Stiglitz shuns these ideas.  The belief that hard work determines one’s income or security (when most workers’ incomes are inadequate reflections of their contributions) or that opportunities can be separated from outcomes (when the lucky few seem only to get luckier) contradict recent common experience and common sense.     Stiglitz points to the world’s wealthiest 100 individuals, suggesting that most of these ultra-rich made their fortunes not by their physical inventiveness or their superhuman productivity, nor by the creation of a happier, healthier society.  Instead, Stiglitz states, they did it by seizing more of the available economic output.     Rather than ‘increasing the pie’ (of available resources), Stiglitz claims that these ultra-rich simply ate more of it.  And although greater ‘equality of opportunity’ may spark the hope that ordinary effort might be more justly rewarded, Stiglitz shows that opportunities are only more equal tomorrow if outcomes are more equal today.

Consequences of Inequality

Despite his training as an economist, Stiglitz knows that the costs of inequality are not only measured in dollars.  An unequal society is a divided society and a less democratic society. More enlightened social sciences have described these consequences for many years.  But Stiglitz notes that the economics profession is gradually realising that faster economic growth and greater equality are not exclusive, but co-requisite.  Inequality stifles growth and leads to more fragile economic and political systems.  These and a host of other maladies inflicted by inequality are the centrepiece of The Price of Inequality.1

The Great Rebalancing

The effects of inequality are known, so how can they be redressed?  Free markets cannot guarantee fair outcomes, but government policies in many nations have proven to be inadequate.  Stiglitz argues that, nonetheless, politics remains paramount and that the policies we choose dictate the level of inequality we tolerate.  Taxes and welfare settings mould the distribution of income and are decided by governments.  But these adjustments are not enough to tackle a persistent and pervasive problem.

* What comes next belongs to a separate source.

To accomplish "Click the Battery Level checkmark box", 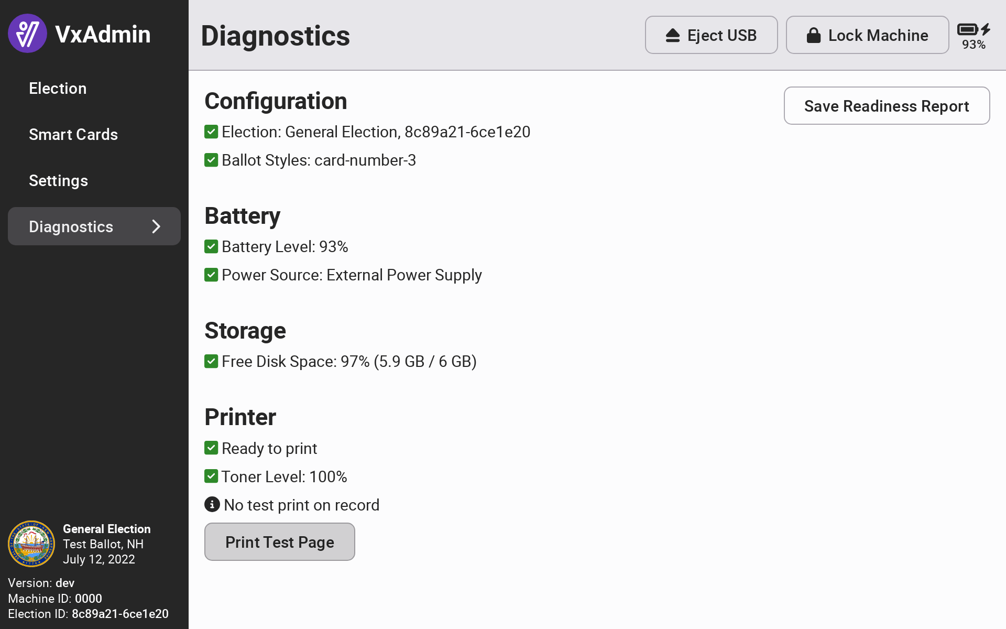I will (x=211, y=246).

The package of policies that Stiglitz proposes for the United States apply similarly well to Australia and elsewhere.  Stiglitz advocates for reform of the financial sector by breaking monopolies and ending privatisation, legal reform to ensure fairer access to justice, taxation reform for a more progressive system with fewer loopholes, repairing the social safety net to provide free education and universal health care, and an economic policy agenda which promotes growth led by public investment and which guarantees full employment at a fair wage.

While these ideas seem ambitious in a political system which itself has become more unequal, we can take heart from Stiglitz’s intellectual forerunner Keynes, that
“…soon or late, it is ideas, not vested interests, which are dangerous for good or evil.”
1. Joseph Stiglitz, The Price of Inequality: How todays divided society endangers our future.  W W Norton and Co., New York, London, 2012, 2103.

Note from editor.  Stiglitz is pro-growth as this report indicates.  This blogsite has often argued for de-growth if we are to move towards a sustainable future.